-- BEGIN Reading passage --

Frank Trego's article, originally written for Motor Age, gives some very interesting data on touring. A part of that article is printed below.
One can drive for nearly 2,000 miles across the country without once being more than half a mile from the familiar red, white and blue Lincoln Highway markers.
The only thing which might make a coast-to-coast automobile trip a hardship, would be a lack of proper equipment and perhaps the wrong time of year.
The greatest asset on a trip of this kind is "common sense." The next greatest asset is "efficient equipment."
The time required for the trip, with easy driving, will be nineteen days, driving approximately ten hours per day. This will make an average of approximately eighteen miles per hour, during the driving time.
Dress: White collars and cuffs are impossible in camp and soiled linen looks a thousand times worse than a flannel shirt. The khaki and flannel are much more welcome in a hotel.
Make ready before starting--not after. Fit yourself as well as your car.
The tent: If a one person affair where two sleep together--a balloon silk tent, 7×7×7 feet, A-shaped with waterproof canvas floor sewed in, and loops along the ridge to tie rope when attached between trees or in using poles.
The one person tent, called the Trego tent can be A-shaped, 7 feet long, 4 feet high by 4 feet wide, with a ridge rope sewed on and extending about 10 feet beyond each end. Floor, water proof canvas sewed into the sidewalls which hang over slightly.
At the head end is a little window covered with mosquito netting sewed in, and outside of this is a curtain which may be raised and lowered at will from the inside of the tent. At the foot are two flaps, overlapping each other when closed, and equipped with snaps and rings for fastening either open or closed. Sleep with the flaps and window of your tent open unless it is storming. A rope loop is attached to each corner for stakes, but, as a rule, the stakes will not be necessary as the bedding holds down the floor.
This tent may be slung between two trees. If not used in this manner, the ropes at each end should be led over 4-foot stakes of some kind and the corners of the tent must then be staked down, so that the walls will act as cross pieces to keep the end poles upright.
This size tent will take blankets folded once over, and all of the extra clothing, etc. can go under the blankets at head and serve as a pillow.

-- END Reading passage --
-- BEGIN Provided material --

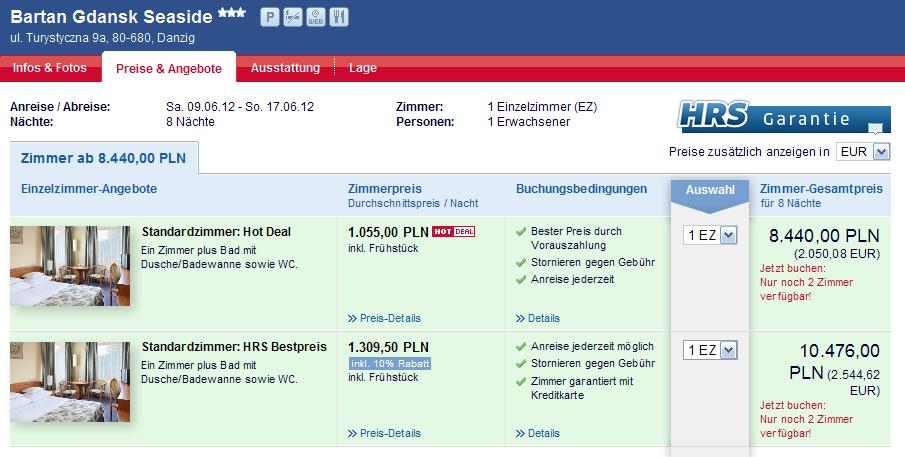The image size is (905, 457).
Task: Open Preis-Details for HRS Bestpreis room
Action: 385,433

-- END Provided material --

:: Tasks to perform ::
1. According to the touring passage, how many days does the coast-to-coast trip take with easy driving?
2. Carry on the touring passage about coast-to-coast automobile travel, starting right after its final sentence.
The lines have no connection to the text.

:: Expected answers ::
1. Nineteen days.

2.
The blankets are to be pinned across the foot of the head end, with horse blanket safety pins, procurable at any harness store, spacing them about 8 inches apart. There should be 2 pair of heavy blankets and one cheap cotton quilt. Fold this last mentioned over once and place under blankets to serve as a mattress.
Always keep a small whisk broom handy.
Sleep with clothes on, unless weather is warm, simply remove your shoes, leggings (use only canvas leggings, not leather), hat and handkerchief.
Camp location: Pitch where natural drainage will carry water off in case of rain. In the forest, cut a lot of small pine branches, no thicker than your finger, and rip-rap these with the stems to the foot, making a pad the full width of your tent, and about a foot thick before you lie upon it. If there are no trees to furnish this, dig a trench about 3 inches deep by 8 inches wide, just where your hip will come when you lie upon your side. This will add wonderfully to your comfort.
It makes no difference how the tent is placed, except do not get the foot or open end toward the wind.
Protection from the wind: Try to get the camp out of the wind, on account of cooking. Along side of the woods is much better than in the middle, on account of the mosquitoes, flies, bug, etc. Get near running water, if possible, although by carrying a 5 gallon milk can on running board you are independent.
Drinking water: Should be selected and carried in a 5 gallon milk can which can have a wood circle placed on running board to hold in place and straps made on the order of a harness over same. Don't be dependent upon other water--keep a supply on hand.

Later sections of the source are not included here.